There is one bird that lives chiefly on oysters. It has a bill, therefore, with which it can open an oyster-shell as skillfully as an oysterman can with his knife.

[Sidenote: The tailor-bird.]

Some birds can sew very well with their beaks and feet. There is one bird that sews so well that it is called the tailor bird. Here is its nest hid in leaves which it has sewed together. It does this with thread which it makes itself. It gets cotton from the cotton-plant, and with its long, delicate bill and little feet, spins it into a thread. It then pierces the holes through the leaves with its bill, and, passing the thread through the holes, sews them together. I believe that in getting the thread through the holes it uses both its bill and its feet.

[Sidenote: The wingless bird.]

Here is a very strange-looking bird. It has no wings. It has a very long bill, which it uses in gathering its food, which consists of snails, insects, and worms. He uses his bill in another way. He often, in resting, places the tip of his bill on the ground, and thus makes the same use of his bill that an old man does of his cane when he stands leaning upon it.

[Sidenote: The fish that shoots insects with a squirt-gun.]

There is a fish that has a singular instrument. It is a squirt-gun for shooting insects. It can shoot them not only when they are still, but when they are flying. It watches them as they are flying over the water, and hits one of them, whenever it can get a chance, with a fine stream of water from its little gun. The insect, stunned with the blow, falls into the water, and the fish eats it.

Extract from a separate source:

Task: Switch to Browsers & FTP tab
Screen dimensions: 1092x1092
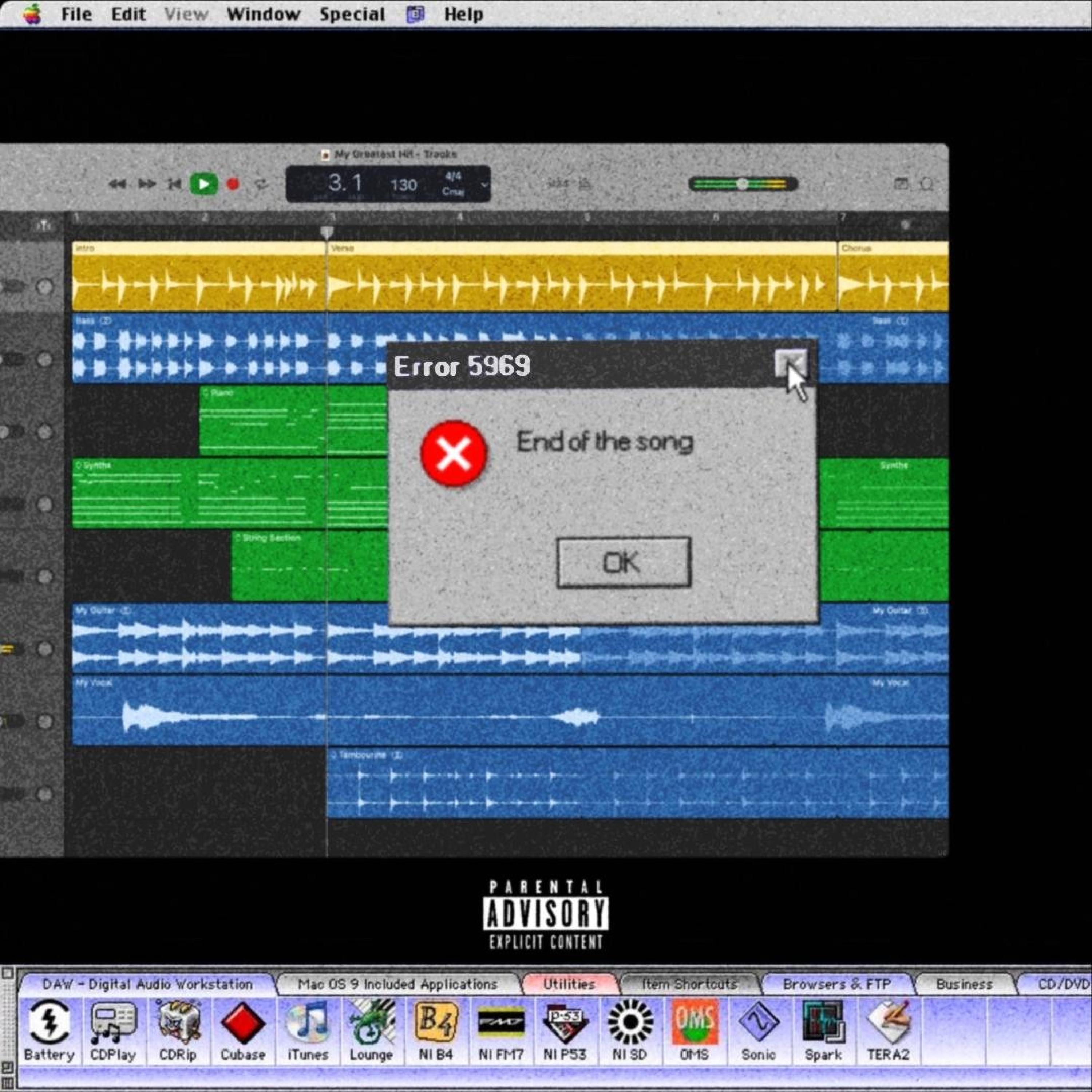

I could give you a great many more examples of the different tools that we find in animals, but these are sufficient. You can observe other examples yourselves as you look at different animals.

_Questions._--What is said about the saw-fly? Tell about the boring and cutting instruments of a certain kind of bee. What is said about silk-worms? What about spiders? What about wasps? Why do some animals have such long, sharp teeth? What kind of machine is an elephant’s trunk? What is the proboscis of an insect? Tell about the tongue of the humming-bird. How many instruments are there together in his tongue? What is said about the cat’s tongue? Tell about the heron. Tell about the bird that lives on oysters. What is told about the tailor-bird? Tell about the bird that has no wings. Tell about the fish that shoots insects with water.